For the week of November 18 thru November 24, 1998  

Brake the trucking industry


Idaho needs to brake the trucking industry.

Last winter, the Idaho Legislature increased limits on truck weights on certain highways in Idaho. At the same time, it set the speed limit at 65 mph for trucks traveling on interstate highways. The speed limit for smaller passenger vehicles is 75 mph. It looked like a quid pro quo, higher weights in exchange for lower speeds.

The difference in speed is supposed to make highways safer. It is supposed to make it easier and less intimidating for drivers of smaller vehicles to pass monster freight trucks. The lower speed should mean the big rigs can stop faster, which is important when things go wrong.

The trucking industry lobbied for greater truck weights.
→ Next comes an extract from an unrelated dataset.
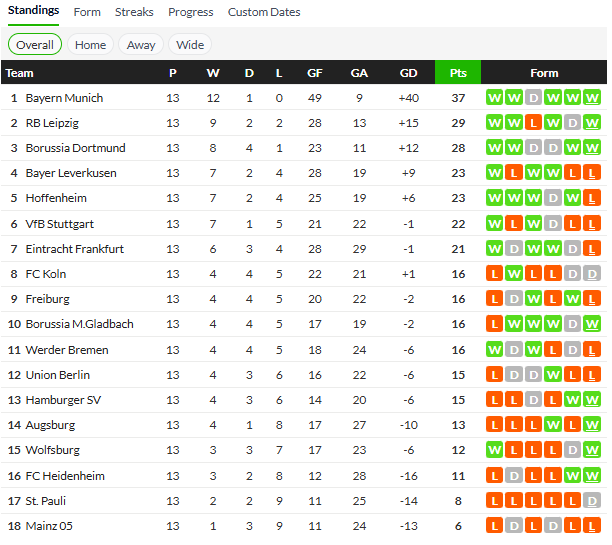
Task: Click Bayer Leverkusen's first green W form badge
Action: (494, 173)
Lobbyists said heavier trucks would increase efficiency. Translation: trucking companies would make more money.

Idaho Gov. Phil Batt and the Legislature went along, in part, because they wanted to punish Union Pacific Railroad for poor shipping service that resulted after a merger.

The bigger trucks became part of a three-year experiment to see if the higher weights work on Idaho highways.
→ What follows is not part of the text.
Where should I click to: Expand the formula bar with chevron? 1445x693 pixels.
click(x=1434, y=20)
Just four months have passed since the new weights and lower speed went into effect. Anyone who’s driven on one of Idaho’s interstate highways lately knows the experiment is not working. Instead of punishing the railroad, the new law is punishing and endangering people in passenger cars.

Truckers are making other law-abiding drivers eat their dust. It’s not a matter of one or two bad apples. If there’s no state trooper in sight, the trucks roll at speeds exceeding 80 mph. From Twin Falls south, from Twin Falls north, cavalcades of trucks can be seen breaking the law every day.
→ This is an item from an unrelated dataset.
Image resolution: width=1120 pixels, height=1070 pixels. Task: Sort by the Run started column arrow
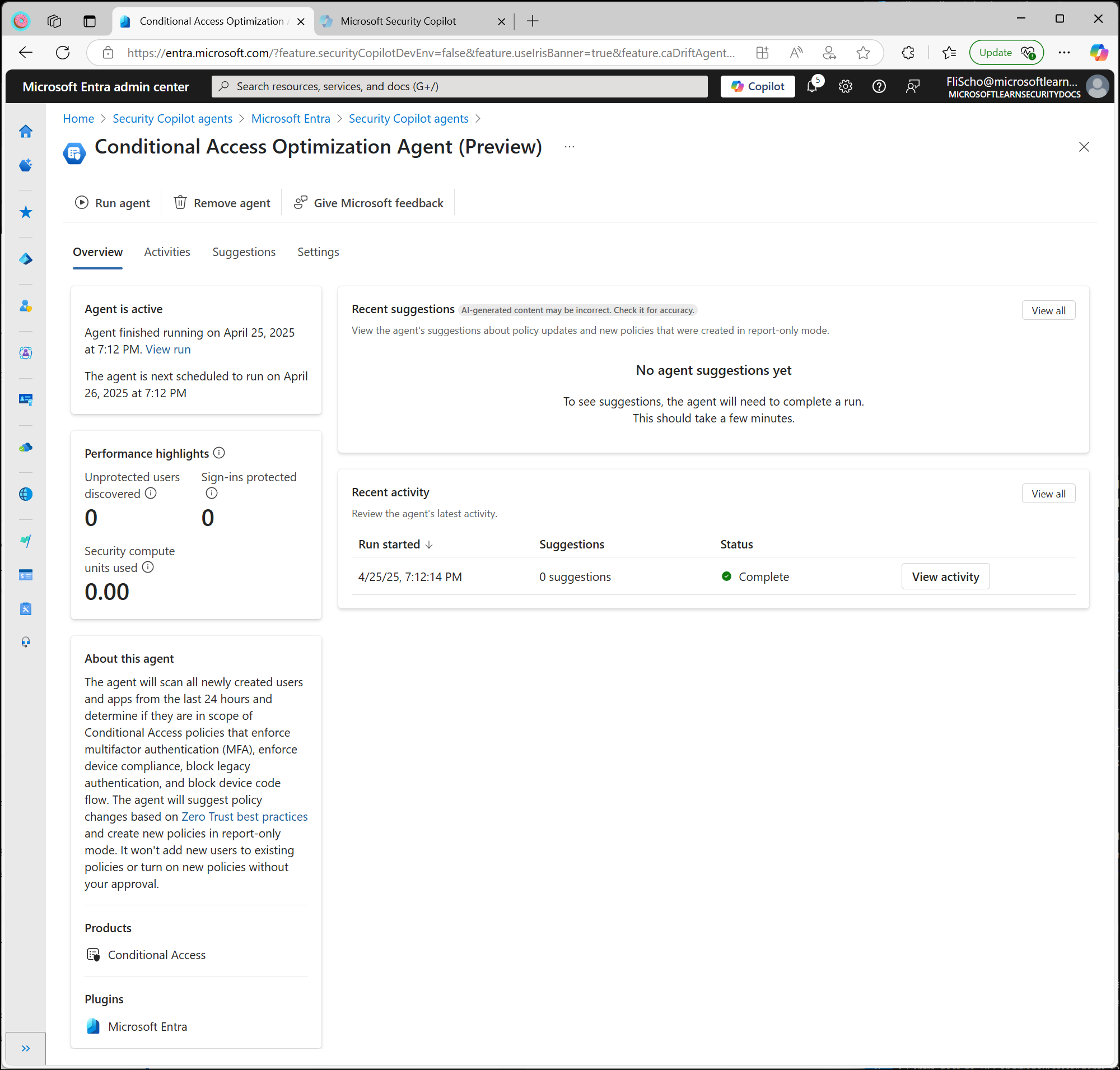pyautogui.click(x=430, y=545)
This is not strictly a matter of enforcement. It is a matter of good faith. Every time the big rigs break the speed limit they break faith with the people of Idaho.

The trucking industry agreed to lower speeds in exchange for higher weights. Apparently, the industry figures it can have both, no matter what the law says.

Someone needs to slow the trucks down—namely the people responsible for passage of the law. This includes bill sponsors Rep. James Kempton (R-Albion), and Senators Cecil Ingram (R-Boise) and Bruce Sweeney (D-Lewiston). District 22 Reps Wendy Jaquet (D-Ketchum) and Tim Ridinger (R-Shoshone) also voted for the bill, while Sen. Clint Stennett (D-Ketchum) opposed it.

The legislators should call the trucking industry on the carpet. They need to deliver the message loud and clear: Abide by the truck speed limits immediately or we’ll use the winter legislative session to throw your heavy trucks off the highways.

Protecting the lives of constituents ought to more important than fattening the bottom lines of trucking companies.